AIM OF THE TASK »
In the Willy Ronis biography below, reproduce word for word the passage that begins at the words "From 1936, Willy" and stops after the words "Time and Life.".

START TEXT FOR ANALYSIS

Editions 2009, 2019

Willy Ronis

Born 1910 in Paris, France.
Died 2009 in Paris.
Willy Ronis was born in Paris in 1910. He devoted himself to photography in 1932, when family obligations compelled him to join his father's photography studio. When his father died four years later, he decided to become a freelance photographer, reporter and illustrator, and quit the studio.
 
From 1936, Willy Ronis focused on reportage. The Front Populaire movement was on the rise in France, and he shared the same ideals as Robert Capa and David “Chim” Seymour, who were already famous photographers. He also had the chance to meet Kertész, Brassaï and Cartier-Bresson. But, in comparison to his peers, he developed a truly original vision, marked by the attention he paid to “the choral harmony of the crowd movements and joy of popular festivities”.
 
After World War Two, Willy Ronis joined the Rapho agency and, with the support of his friend Romeo Martinez, contributed to Regards, Time and Life.
 
He won the Kodak Prize in 1947, and the Gold Medal at the 1957 Venice Biennale. Belleville-Ménilmontant, Sur le fil du hasard (an album that earned him the Prix Nadar in 1981) and Mon Paris are among his most important books. By this time It was said that, together with Robert Doisneau and Édouard Boubat, he was “one of the major photographers of the post-war French school which skilfully reconciled humanist values with the aesthetic demands of poetic realism”. In the '50s he took part in the Groupe des XV alongside Robert Doisneau, Pierre Jahan and René-Jacques, defending photography as a true form of artistic expression.

END TEXT FOR ANALYSIS
START PROVIDED MATERIAL

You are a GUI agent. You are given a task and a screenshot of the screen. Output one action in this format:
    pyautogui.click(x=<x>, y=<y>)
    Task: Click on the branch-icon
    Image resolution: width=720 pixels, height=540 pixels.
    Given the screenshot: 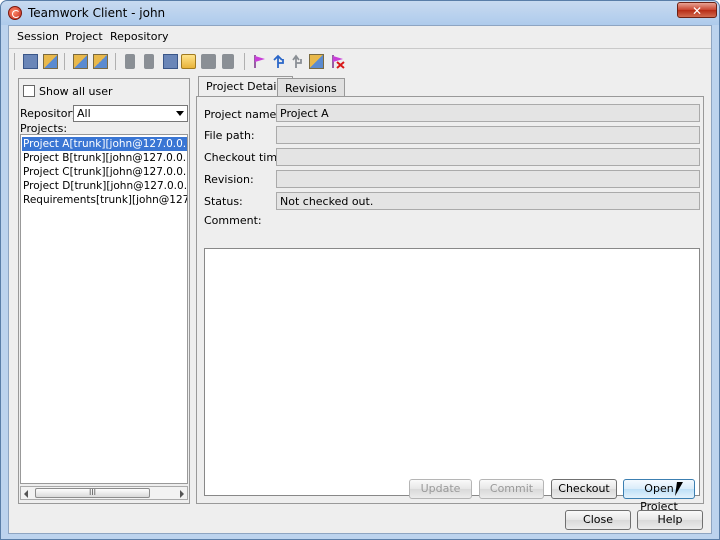 What is the action you would take?
    pyautogui.click(x=298, y=62)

END PROVIDED MATERIAL

EXERCISE OUTPUT »
From 1936, Willy Ronis focused on reportage. The Front Populaire movement was on the rise in France, and he shared the same ideals as Robert Capa and David “Chim” Seymour, who were already famous photographers. He also had the chance to meet Kertész, Brassaï and Cartier-Bresson. But, in comparison to his peers, he developed a truly original vision, marked by the attention he paid to “the choral harmony of the crowd movements and joy of popular festivities”.
 
After World War Two, Willy Ronis joined the Rapho agency and, with the support of his friend Romeo Martinez, contributed to Regards, Time and Life.